Japanese golf star Ryo Ishikawa says he hopes to "become a machine" to correct the inconsistency that has prevented him from winning a tournament since late 2010.
"What do I want to be the most now? The answer to this question is a 'machine'," the 20-year-old wrote in his regular column in the Asahi Shimbun newspaper on Thursday.
Ishikawa bowed out from the second round of the WGC-Accenture Match Play Championship last week when he lost to Scotland's Paul Lawrie after beating American Bill Haas in the first round.
Now ranked 54th in the world, he is aiming for a place in the top 50 to be eligible for the April 5-8 Masters.
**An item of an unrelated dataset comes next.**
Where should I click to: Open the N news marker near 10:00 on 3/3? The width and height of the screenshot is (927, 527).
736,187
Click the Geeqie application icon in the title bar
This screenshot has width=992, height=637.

"If I can swing the driver and the iron like a machine, it will help me pile up scores," said Ishikawa whose boyhood dream was to win the Masters when he was 20.
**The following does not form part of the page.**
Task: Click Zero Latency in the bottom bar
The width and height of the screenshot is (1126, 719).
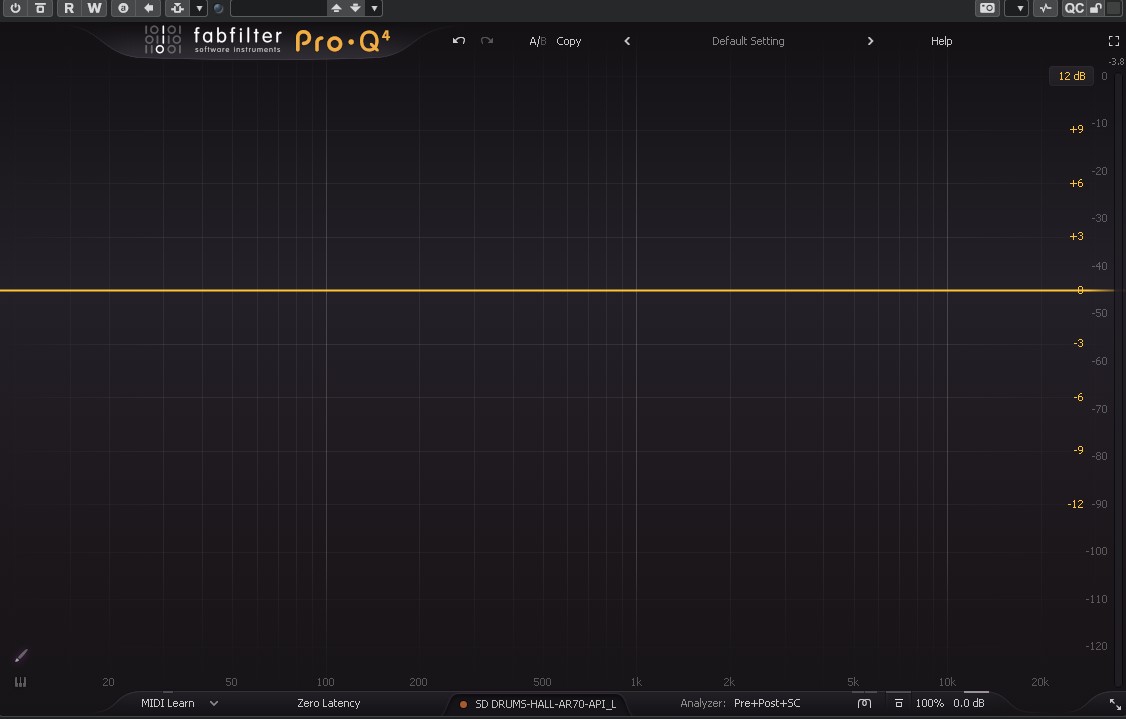Action: tap(330, 703)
Ishikawa recalled that "the upper and lower parts of my body did not make coordinated movements" in the Northern Trust Open in Februrary, where his score fell 11 strokes in the final two rounds.
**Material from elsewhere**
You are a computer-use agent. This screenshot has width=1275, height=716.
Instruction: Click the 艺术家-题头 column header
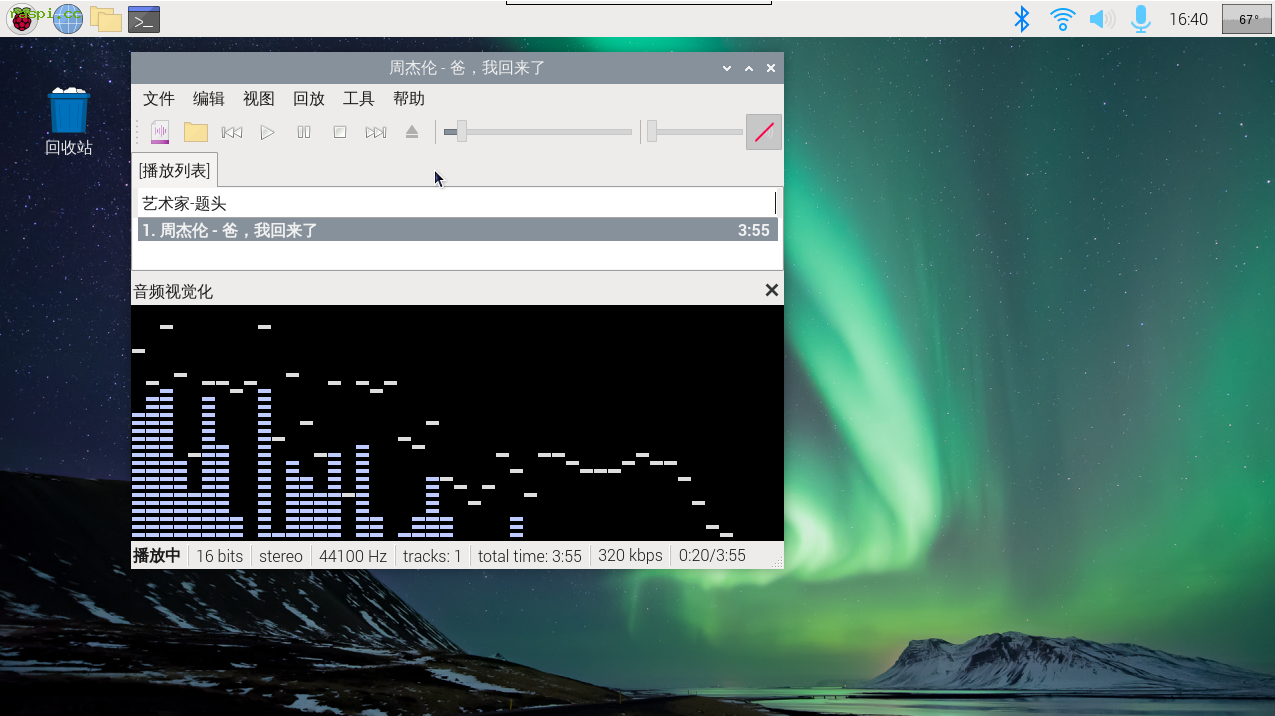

Ishikawa finished tied in 72nd spot at 12-over-par 296 while Hass emerged the winner at 277.
He said Haas and Lawrie looked like machines to him.
"They put pressure on me many times with high-precision shots. Now I am required to become a machine in order to duel with such strong international players.
"Up to now, I had thought it was still too early to fix my form. But in my fifth year as a pro the time has come to do so."
Ishikawa, who in 2007 became the the youngest men's winner on a major tour by lifting the domestic Munsingwear Open KSB Cup aged 15 years, turned professional in 2008.
With his powerful drive and daring short game, he has won nine tournaments at home -- but none since lifting the Taiheiyo Masters title at home in November 2010.
In April last year, he made the cut at the Masters for the first time in three attempts and finished 20th.